> RECORDS

>> START

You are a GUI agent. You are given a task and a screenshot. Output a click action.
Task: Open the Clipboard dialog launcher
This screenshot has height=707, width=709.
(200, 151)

>> END
>> START

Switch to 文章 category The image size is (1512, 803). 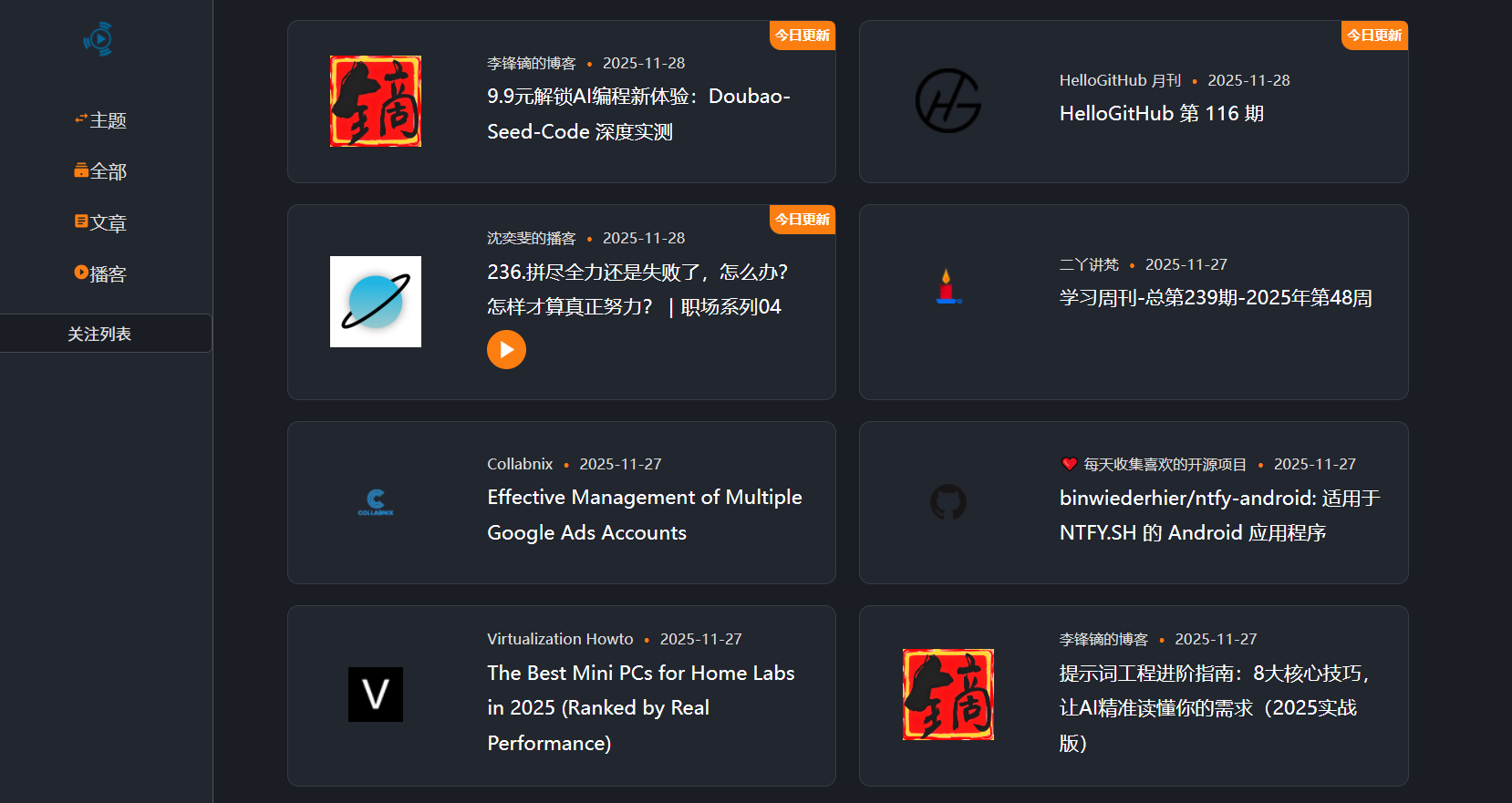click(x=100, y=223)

>> END
>> START

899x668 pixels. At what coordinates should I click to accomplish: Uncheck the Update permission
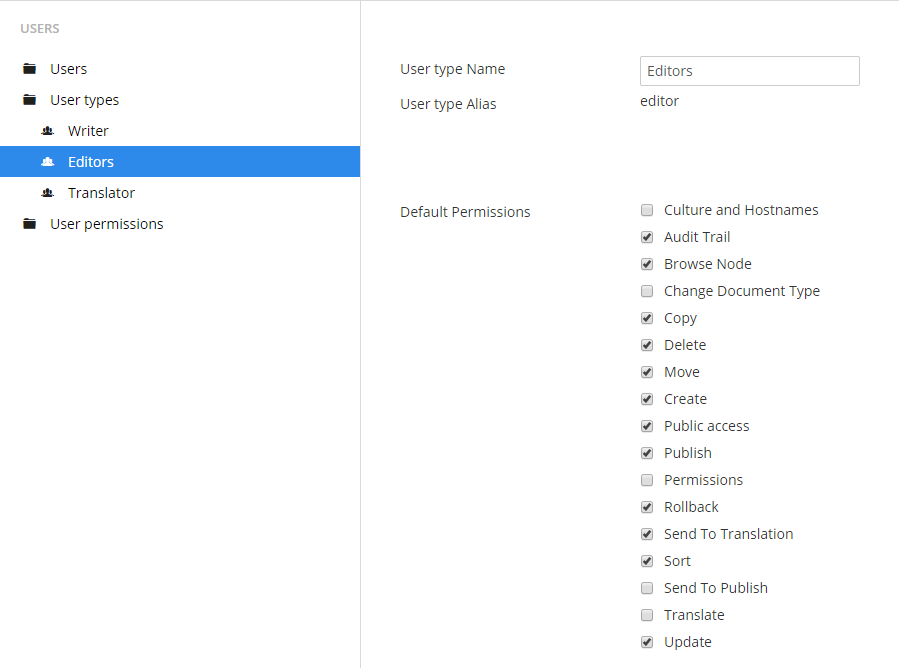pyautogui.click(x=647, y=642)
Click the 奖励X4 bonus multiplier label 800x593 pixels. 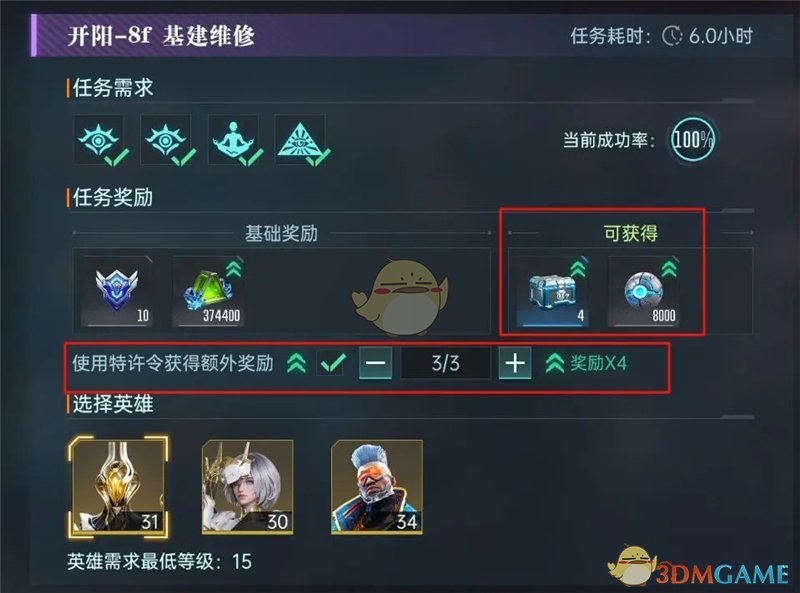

>> END

> STATED TASK
Present the data starting at the line containing "899x668 pixels. At" and ending at the line containing "Click the 奖励X4" as a Markdown table with the columns Row and Line, skipping blank lines and omitting the pictures.

> COMPLETE RESPONSE
| Row | Line |
|---|---|
| 1 | 899x668 pixels. At what coordinates should I click to accomplish: Uncheck the Update permission |
| 2 | pyautogui.click(x=647, y=642) |
| 3 | Click the 奖励X4 bonus multiplier label 800x593 pixels.  |